AVAILABLE DATA section start

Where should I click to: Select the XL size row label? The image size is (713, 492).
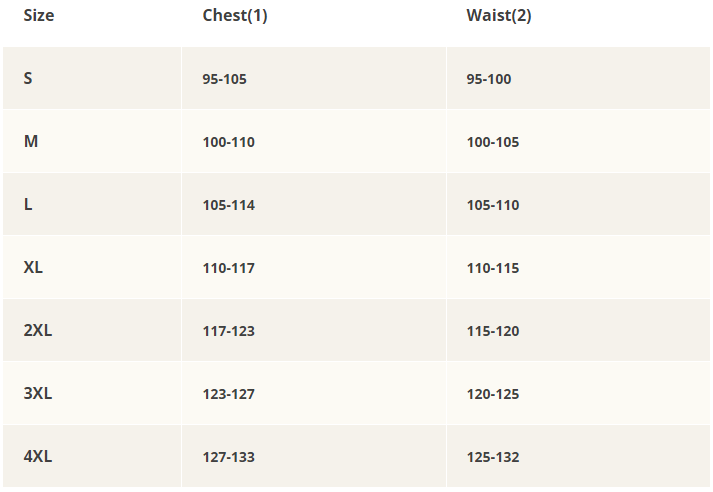pyautogui.click(x=34, y=267)
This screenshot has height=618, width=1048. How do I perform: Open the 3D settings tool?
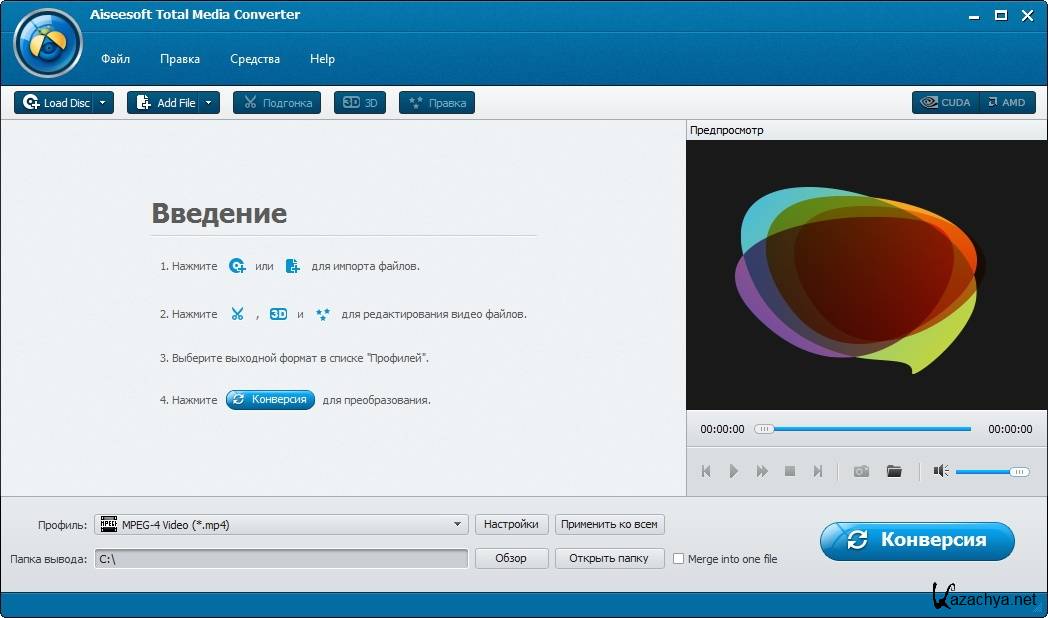[360, 103]
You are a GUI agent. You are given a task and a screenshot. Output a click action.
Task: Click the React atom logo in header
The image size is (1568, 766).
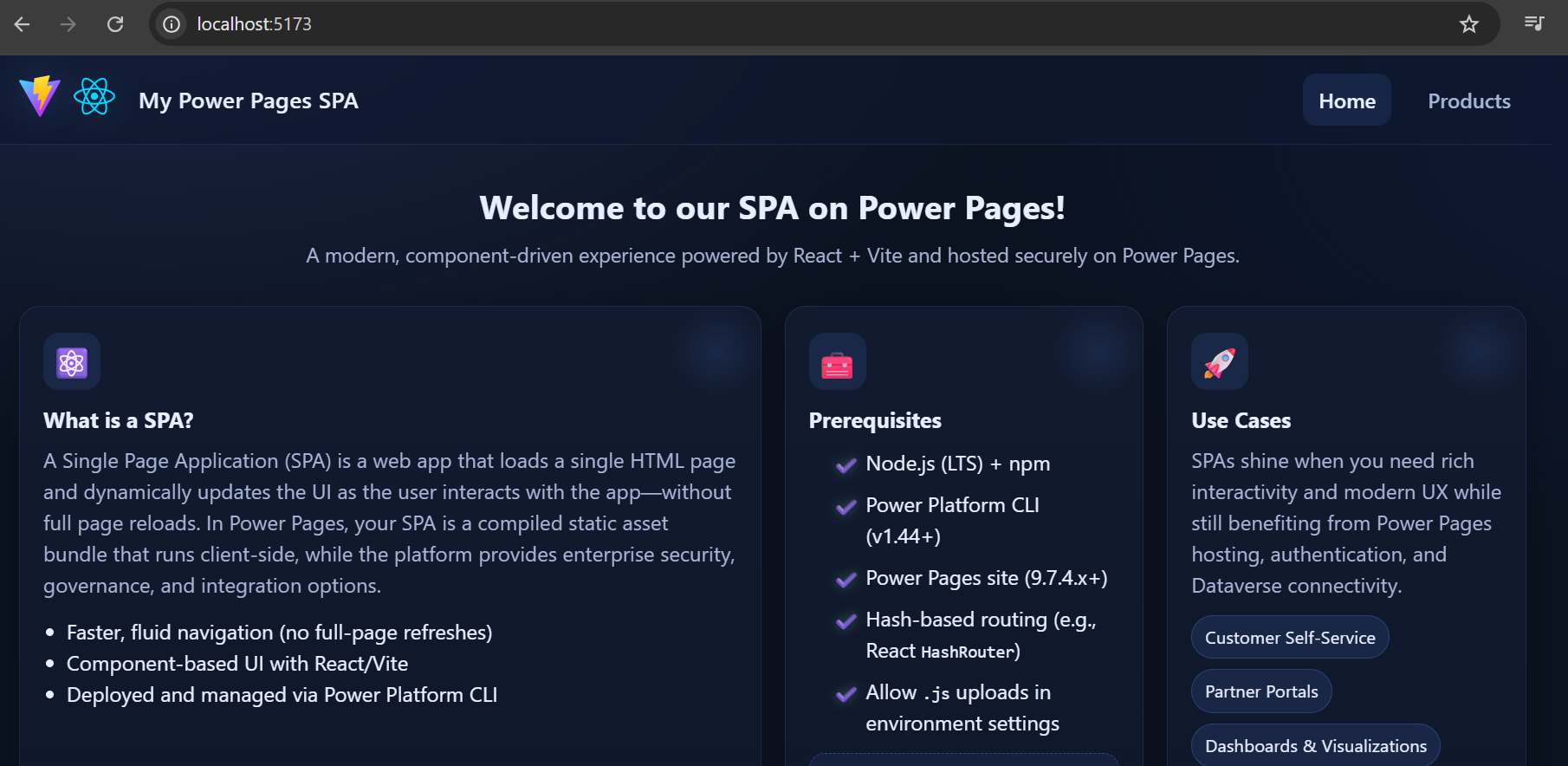pos(94,96)
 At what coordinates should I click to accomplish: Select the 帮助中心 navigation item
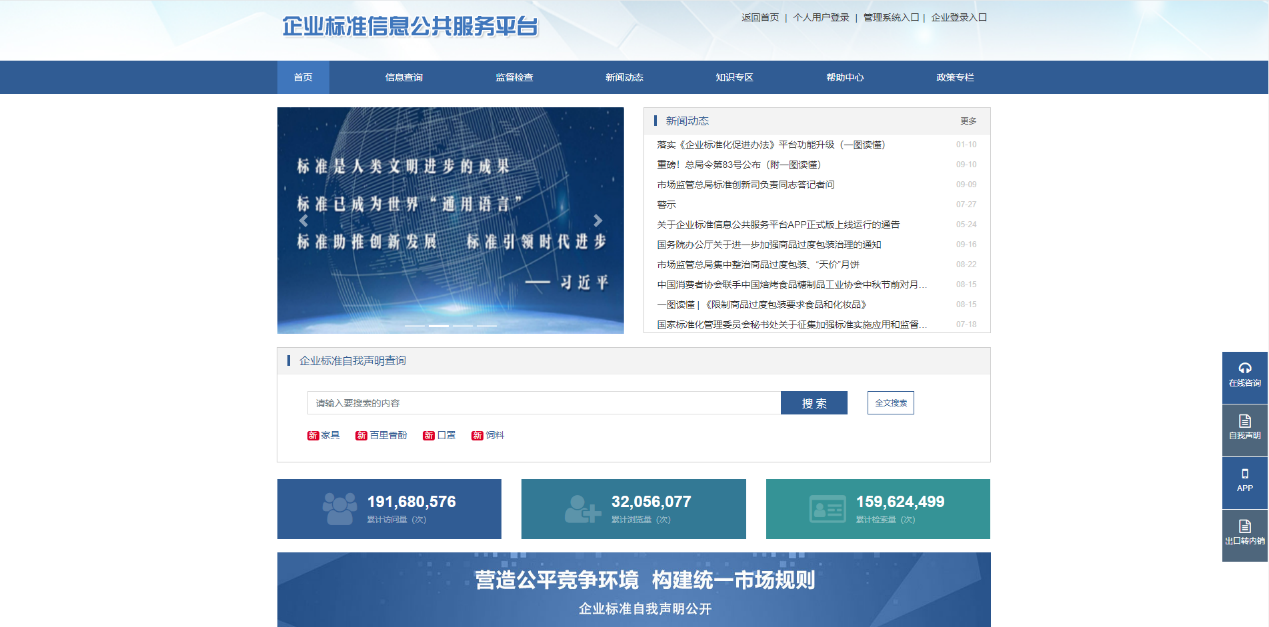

AVAILABLE DATA section end

TRY IT: Write every record out again exactly as written. Pictures don't belong in the copy.

SOLUTION FOR THIS PROBLEM:
Where should I click to: Select the XL size row label? The image size is (713, 492).
pyautogui.click(x=34, y=267)
This screenshot has height=618, width=1048. How do I perform: Open the 3D settings tool?
[360, 103]
You are a GUI agent. You are given a task and a screenshot. Output a click action.
Task: Click the React atom logo in header
The image size is (1568, 766).
pos(94,96)
 At what coordinates should I click to accomplish: Select the 帮助中心 navigation item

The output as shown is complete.